● **Source extract**
# # #

Signatureglobal (India) Limited has officially received board approval for its strategic joint venture agreement with RMZ Group, marking a significant expansion into commercial real estate development. The board meeting held on February 14, 2026, formally approved the transaction under Regulation 30 of SEBI listing requirements, with completion expected by March 23, 2026.

Board Approval and Transaction Structure

The board of directors approved the execution of the Securities Subscription and Purchase Agreement (SSPA) among the company, Gurugram Commercity Limited (GCL), and Millennia Realtors Private Limited of the RMZ Group. The meeting commenced at 10:49 hours and concluded at 11:16 hours on February 14, 2026.

Transaction Details: Specifications
Board Approval Date: February 14, 2026
Transaction Value: ₹1,283 crore
Expected Completion: March 23, 2026
Post-Transaction Structure: 50-50 joint venture
Buyer Entity: Millennia Realtors Private Limited

Joint Venture Structure and Financial Details

Under the approved agreement, RMZ Group will acquire 50% shareholding in GCL through a combination of primary subscription of equity shares and purchase of existing shares held by the company. GCL, currently a wholly owned subsidiary of Signatureglobal, will cease to be a subsidiary upon completion of the transaction.

# # #

● **Record excerpts**
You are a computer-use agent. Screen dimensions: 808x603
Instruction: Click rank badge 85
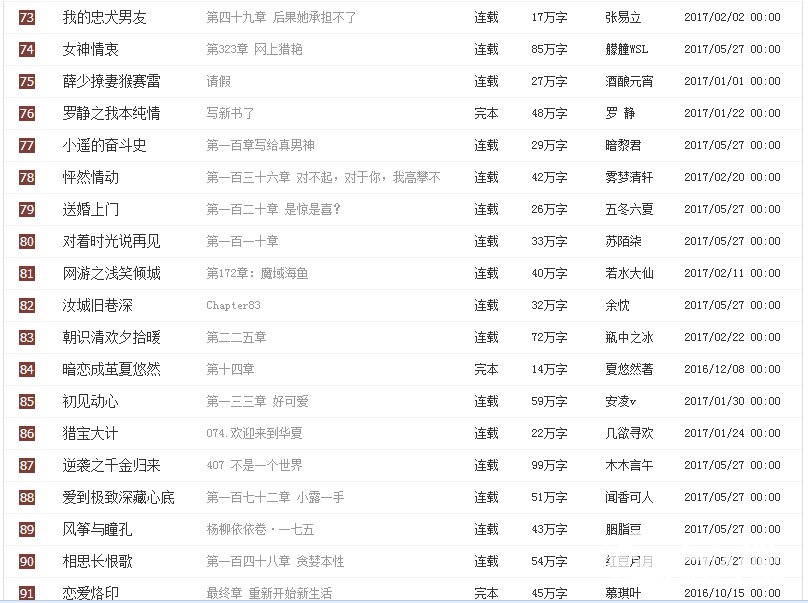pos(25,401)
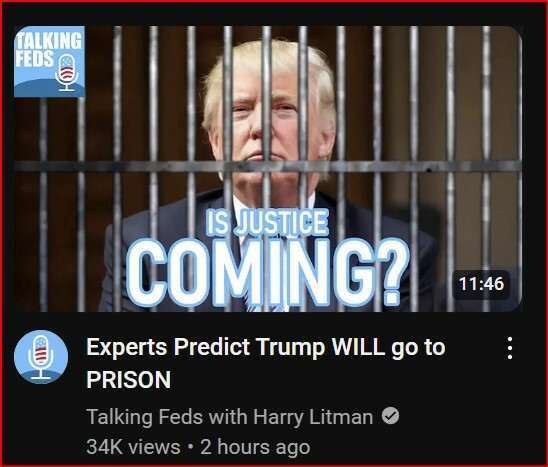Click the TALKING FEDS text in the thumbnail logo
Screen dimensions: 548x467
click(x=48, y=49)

# # #

● **Objective A**
Copy out every line of the records word for word, leaving out the pictures.
● **Objective B**
Write the next part of the report on the Signatureglobal joint venture with RMZ Group, picking up after its final sentence.
The text and the records have no connection to each other.

● **Task response A**
You are a computer-use agent. Screen dimensions: 808x603
Instruction: Click rank badge 85
pos(25,401)
Click the TALKING FEDS text in the thumbnail logo
Screen dimensions: 548x467
click(x=48, y=49)

● **Task response B**
Financial Metrics: Details
GCL Turnover (Last FY): ₹0.04 million
GCL Net Worth (Last FY): ₹571.42 million
GCL Net Worth % of SGIL: 6.44%
Expected Capital Value: ₹14,000-16,000 crore upon completion

Project Specifications and Development Plan

The joint venture will develop a mixed-use project on Southern Peripheral Road in Gurugram, utilizing approximately 3.94 million square feet of FSI. The development will integrate office buildings, hotels, and retail space within a design district concept, catering to growing demand for high-end commercial spaces.

Project Details: Specifications
Location: Southern Peripheral Road, Gurugram
Total FSI: 3.94 million square feet
Components: Office buildings, hotels, retail space
Project Type: Mixed-use development
Strategic Significance: First large-scale commercial development

Governance and Management Structure

The shareholders' agreement establishes equal representation with both Signatureglobal and RMZ entitled to appoint two nominee directors each on GCL's board. The agreement includes customary reserved matter rights covering business changes, mergers, borrowings, and transfer restrictions.

Governance Structure: Details
Board Composition: 4 directors (2 each from both partners)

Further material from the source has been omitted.